*** Opening of INPUT RECORDS ***

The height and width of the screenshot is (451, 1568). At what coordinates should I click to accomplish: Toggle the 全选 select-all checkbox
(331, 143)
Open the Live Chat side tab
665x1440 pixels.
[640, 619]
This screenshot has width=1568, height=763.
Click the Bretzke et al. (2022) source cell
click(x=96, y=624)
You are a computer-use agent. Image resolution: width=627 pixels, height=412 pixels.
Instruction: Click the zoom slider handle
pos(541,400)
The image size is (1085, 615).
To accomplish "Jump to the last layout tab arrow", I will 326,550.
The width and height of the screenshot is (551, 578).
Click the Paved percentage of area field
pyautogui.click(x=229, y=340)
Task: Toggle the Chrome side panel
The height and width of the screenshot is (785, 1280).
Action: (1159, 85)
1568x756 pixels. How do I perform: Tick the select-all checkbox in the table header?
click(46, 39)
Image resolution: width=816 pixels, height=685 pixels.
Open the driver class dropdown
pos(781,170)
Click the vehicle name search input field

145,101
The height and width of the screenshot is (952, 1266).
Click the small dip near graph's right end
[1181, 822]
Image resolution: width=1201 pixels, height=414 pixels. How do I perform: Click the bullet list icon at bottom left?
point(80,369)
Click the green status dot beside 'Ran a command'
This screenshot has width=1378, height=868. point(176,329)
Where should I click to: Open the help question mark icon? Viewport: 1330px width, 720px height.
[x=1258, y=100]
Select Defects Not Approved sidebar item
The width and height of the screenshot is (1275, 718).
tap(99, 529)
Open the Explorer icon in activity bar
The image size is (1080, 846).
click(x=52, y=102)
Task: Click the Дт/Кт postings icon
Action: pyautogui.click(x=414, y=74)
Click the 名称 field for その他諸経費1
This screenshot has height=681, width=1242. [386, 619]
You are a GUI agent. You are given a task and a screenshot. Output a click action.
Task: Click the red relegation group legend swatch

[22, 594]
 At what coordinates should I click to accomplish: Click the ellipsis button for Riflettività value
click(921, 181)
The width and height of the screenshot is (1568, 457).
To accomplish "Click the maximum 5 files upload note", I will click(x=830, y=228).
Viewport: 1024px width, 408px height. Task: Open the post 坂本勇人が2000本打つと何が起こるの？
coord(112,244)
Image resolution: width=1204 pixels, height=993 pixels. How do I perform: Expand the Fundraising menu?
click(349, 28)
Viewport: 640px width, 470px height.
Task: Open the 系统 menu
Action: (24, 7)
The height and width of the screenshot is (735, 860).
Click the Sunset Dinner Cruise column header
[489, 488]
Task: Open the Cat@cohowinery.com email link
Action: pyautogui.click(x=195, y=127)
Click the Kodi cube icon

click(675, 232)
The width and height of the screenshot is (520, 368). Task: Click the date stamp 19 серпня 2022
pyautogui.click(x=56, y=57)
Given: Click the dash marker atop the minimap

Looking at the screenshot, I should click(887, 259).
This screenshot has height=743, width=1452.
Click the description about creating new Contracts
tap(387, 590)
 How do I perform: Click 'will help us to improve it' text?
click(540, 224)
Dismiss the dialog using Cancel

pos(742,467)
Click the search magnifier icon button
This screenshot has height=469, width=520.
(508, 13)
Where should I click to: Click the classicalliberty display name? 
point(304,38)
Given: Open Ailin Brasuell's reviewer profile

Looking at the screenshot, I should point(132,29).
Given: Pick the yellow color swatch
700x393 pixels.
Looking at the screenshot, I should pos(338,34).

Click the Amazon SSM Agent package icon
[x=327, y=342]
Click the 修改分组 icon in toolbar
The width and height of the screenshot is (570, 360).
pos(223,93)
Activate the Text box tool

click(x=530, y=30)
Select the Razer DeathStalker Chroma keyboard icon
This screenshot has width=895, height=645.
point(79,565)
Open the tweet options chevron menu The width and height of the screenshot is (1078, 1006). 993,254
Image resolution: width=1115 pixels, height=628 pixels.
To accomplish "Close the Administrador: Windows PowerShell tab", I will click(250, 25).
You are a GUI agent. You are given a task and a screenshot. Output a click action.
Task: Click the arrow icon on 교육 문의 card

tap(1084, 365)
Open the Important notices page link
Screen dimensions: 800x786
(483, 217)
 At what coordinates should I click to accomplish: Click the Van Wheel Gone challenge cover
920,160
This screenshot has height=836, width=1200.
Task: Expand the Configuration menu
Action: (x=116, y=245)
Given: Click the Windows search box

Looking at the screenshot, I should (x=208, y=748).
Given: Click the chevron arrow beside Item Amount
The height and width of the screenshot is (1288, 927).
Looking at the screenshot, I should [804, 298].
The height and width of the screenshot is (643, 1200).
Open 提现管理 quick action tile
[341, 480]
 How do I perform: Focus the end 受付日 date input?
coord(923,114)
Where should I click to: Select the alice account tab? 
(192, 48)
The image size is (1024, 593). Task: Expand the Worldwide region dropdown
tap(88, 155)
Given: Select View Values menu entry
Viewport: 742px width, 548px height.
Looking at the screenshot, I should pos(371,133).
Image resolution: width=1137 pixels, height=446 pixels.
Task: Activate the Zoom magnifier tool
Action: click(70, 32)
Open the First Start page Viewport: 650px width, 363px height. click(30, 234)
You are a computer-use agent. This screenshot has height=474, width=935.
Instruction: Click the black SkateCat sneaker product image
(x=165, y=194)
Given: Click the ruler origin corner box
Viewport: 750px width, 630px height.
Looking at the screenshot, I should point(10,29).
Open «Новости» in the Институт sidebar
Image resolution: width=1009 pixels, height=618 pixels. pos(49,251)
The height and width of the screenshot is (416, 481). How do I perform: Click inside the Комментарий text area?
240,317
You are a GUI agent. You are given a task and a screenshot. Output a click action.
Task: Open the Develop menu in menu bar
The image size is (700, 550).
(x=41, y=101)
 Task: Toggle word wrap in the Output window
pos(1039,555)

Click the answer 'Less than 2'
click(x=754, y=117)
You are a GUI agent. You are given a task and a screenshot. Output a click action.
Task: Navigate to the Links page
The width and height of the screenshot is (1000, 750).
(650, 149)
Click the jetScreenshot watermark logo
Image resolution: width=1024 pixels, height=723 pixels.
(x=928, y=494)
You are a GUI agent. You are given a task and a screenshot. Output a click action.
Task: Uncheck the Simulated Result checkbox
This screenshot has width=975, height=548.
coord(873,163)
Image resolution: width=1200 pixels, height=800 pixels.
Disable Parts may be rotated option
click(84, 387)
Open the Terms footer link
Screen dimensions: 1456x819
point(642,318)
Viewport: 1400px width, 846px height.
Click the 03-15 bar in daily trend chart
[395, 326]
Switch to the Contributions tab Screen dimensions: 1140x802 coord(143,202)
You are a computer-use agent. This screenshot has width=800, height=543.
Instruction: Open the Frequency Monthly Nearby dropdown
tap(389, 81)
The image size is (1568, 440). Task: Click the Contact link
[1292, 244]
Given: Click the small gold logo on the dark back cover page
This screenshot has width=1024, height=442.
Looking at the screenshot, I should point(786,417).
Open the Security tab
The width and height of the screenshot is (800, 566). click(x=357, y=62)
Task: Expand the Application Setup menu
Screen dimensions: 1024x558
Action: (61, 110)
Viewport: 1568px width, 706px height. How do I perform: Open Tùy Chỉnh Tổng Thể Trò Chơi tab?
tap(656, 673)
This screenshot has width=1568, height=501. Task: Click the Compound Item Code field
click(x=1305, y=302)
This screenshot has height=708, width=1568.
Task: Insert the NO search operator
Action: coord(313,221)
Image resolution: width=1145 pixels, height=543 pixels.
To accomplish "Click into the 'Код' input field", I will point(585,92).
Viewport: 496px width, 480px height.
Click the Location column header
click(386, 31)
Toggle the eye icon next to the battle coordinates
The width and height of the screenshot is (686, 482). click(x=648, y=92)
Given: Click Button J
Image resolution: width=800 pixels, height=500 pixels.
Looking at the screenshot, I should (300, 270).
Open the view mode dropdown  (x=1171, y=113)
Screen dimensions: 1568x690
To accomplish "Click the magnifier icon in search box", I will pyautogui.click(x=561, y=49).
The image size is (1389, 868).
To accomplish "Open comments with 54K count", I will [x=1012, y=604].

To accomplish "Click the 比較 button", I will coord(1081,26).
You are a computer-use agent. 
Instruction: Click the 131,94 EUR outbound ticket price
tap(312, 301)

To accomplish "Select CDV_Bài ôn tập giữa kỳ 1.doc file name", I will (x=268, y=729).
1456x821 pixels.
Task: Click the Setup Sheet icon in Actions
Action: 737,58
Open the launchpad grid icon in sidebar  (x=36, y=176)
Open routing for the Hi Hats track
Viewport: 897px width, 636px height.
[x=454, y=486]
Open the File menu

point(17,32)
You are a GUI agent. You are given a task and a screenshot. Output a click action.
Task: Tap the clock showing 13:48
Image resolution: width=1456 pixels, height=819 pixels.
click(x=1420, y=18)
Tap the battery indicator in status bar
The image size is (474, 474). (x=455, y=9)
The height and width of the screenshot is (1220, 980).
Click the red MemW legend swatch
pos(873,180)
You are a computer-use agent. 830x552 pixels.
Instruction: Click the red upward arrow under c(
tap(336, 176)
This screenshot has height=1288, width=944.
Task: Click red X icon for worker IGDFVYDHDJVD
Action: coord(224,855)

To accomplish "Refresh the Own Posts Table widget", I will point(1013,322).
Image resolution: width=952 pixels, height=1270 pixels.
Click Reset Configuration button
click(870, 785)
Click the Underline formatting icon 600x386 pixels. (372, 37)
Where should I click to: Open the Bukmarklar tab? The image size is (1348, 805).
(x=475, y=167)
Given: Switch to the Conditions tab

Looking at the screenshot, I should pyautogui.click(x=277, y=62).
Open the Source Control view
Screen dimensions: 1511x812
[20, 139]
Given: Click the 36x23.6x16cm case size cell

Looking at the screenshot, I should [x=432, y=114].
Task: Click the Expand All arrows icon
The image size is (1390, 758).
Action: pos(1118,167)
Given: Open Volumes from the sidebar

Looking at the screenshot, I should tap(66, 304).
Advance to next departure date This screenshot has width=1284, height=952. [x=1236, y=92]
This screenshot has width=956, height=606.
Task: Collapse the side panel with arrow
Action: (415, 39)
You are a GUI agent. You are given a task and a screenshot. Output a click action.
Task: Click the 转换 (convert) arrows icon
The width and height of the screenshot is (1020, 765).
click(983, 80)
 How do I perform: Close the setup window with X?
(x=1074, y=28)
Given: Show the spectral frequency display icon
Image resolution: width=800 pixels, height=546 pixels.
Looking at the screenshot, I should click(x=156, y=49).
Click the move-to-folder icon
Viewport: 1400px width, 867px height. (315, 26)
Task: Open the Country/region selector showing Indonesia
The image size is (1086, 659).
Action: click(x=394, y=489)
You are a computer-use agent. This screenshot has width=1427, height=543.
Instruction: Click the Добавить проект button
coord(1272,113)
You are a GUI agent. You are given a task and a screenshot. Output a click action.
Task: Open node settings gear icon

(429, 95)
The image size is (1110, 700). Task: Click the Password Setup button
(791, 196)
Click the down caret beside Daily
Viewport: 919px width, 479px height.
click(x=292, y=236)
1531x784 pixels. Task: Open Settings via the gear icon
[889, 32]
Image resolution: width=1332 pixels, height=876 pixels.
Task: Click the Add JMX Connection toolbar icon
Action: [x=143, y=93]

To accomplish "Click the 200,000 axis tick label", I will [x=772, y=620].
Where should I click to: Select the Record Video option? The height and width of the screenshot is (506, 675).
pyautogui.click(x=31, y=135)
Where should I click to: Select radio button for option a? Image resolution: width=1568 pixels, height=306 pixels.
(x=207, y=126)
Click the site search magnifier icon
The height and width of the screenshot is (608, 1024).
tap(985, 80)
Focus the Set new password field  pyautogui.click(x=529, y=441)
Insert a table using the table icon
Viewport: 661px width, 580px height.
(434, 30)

*** Close of INPUT RECORDS ***

> **WORK TO COMPLETE**
Nothing but the exact lines of the data above, from the line containing "Focus the Set" through the last, should appear in the answer.

> **ANSWER SECTION**
Focus the Set new password field  pyautogui.click(x=529, y=441)
Insert a table using the table icon
Viewport: 661px width, 580px height.
(434, 30)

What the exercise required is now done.